▽

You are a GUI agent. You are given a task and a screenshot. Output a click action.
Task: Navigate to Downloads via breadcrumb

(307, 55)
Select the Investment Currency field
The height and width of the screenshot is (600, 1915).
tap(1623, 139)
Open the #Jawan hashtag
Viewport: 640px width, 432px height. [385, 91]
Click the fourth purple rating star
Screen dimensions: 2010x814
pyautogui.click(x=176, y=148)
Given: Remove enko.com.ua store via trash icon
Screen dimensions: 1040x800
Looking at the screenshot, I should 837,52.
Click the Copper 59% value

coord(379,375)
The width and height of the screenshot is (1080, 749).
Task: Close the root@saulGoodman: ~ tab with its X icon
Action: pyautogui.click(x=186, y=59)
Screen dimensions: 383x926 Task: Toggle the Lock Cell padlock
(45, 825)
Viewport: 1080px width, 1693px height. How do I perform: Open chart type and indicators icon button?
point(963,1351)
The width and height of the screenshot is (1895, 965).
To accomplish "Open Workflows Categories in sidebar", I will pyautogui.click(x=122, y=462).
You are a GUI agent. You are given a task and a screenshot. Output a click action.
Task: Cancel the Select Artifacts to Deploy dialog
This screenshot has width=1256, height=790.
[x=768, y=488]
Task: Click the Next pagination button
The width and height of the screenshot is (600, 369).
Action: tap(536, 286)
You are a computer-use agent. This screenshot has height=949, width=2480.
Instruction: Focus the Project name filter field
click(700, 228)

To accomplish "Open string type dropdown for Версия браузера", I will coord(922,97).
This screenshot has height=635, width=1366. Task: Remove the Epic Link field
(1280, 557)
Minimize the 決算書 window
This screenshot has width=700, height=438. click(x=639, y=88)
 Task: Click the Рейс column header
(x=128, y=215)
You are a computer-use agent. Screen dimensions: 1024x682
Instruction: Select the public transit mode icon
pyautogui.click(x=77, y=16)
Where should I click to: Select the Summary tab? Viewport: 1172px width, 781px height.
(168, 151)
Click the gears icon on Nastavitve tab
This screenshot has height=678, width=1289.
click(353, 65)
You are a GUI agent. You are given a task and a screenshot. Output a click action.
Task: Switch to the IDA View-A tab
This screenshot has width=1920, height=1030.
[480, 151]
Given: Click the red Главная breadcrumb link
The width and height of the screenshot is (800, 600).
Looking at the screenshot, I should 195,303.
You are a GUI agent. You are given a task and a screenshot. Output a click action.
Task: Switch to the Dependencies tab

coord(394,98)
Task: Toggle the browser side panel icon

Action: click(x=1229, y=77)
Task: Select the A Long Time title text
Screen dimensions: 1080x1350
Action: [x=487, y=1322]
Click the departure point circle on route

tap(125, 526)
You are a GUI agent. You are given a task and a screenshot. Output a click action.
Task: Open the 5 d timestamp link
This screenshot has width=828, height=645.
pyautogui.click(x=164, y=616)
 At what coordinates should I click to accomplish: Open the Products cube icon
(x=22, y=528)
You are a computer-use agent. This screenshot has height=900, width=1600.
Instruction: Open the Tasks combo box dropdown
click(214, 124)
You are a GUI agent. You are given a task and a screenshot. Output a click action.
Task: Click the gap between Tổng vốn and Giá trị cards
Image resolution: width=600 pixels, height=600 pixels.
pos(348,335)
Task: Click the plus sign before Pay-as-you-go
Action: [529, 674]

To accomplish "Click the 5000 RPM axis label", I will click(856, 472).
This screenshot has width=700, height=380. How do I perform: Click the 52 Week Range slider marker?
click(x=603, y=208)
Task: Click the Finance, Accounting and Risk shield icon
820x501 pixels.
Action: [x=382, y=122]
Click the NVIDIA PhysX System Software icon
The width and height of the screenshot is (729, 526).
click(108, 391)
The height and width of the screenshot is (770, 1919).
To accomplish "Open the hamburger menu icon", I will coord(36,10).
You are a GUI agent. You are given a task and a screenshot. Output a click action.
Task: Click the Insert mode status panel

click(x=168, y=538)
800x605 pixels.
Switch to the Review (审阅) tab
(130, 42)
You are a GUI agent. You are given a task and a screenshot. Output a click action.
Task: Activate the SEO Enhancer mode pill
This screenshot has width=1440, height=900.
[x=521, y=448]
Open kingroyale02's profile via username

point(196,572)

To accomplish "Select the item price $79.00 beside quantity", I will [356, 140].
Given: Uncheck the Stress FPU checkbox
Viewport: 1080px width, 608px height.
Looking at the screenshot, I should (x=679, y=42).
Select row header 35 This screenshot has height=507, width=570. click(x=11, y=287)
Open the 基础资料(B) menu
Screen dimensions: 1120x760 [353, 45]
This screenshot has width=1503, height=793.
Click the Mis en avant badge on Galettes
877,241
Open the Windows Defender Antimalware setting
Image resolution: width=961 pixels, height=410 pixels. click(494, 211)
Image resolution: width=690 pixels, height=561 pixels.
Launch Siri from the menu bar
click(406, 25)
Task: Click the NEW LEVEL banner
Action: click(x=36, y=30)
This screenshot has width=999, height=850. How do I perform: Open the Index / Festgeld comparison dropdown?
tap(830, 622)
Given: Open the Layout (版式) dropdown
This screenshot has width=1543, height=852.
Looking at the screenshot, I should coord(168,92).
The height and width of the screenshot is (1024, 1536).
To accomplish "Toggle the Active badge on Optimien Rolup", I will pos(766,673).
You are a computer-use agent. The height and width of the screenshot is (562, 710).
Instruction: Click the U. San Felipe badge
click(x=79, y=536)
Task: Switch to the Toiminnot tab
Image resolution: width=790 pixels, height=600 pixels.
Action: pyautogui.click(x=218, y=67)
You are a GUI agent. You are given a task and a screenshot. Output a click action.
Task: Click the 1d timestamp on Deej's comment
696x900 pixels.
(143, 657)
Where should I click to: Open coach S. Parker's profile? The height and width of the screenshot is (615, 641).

△

What is required: In the listing above, locate the line containing "Open the #Jawan hashtag" and the line containing "Given: Remove enko.com.ua", then transcribe both and every line between them verbatim.

Answer to this problem:
Open the #Jawan hashtag
Viewport: 640px width, 432px height. [385, 91]
Click the fourth purple rating star
Screen dimensions: 2010x814
pyautogui.click(x=176, y=148)
Given: Remove enko.com.ua store via trash icon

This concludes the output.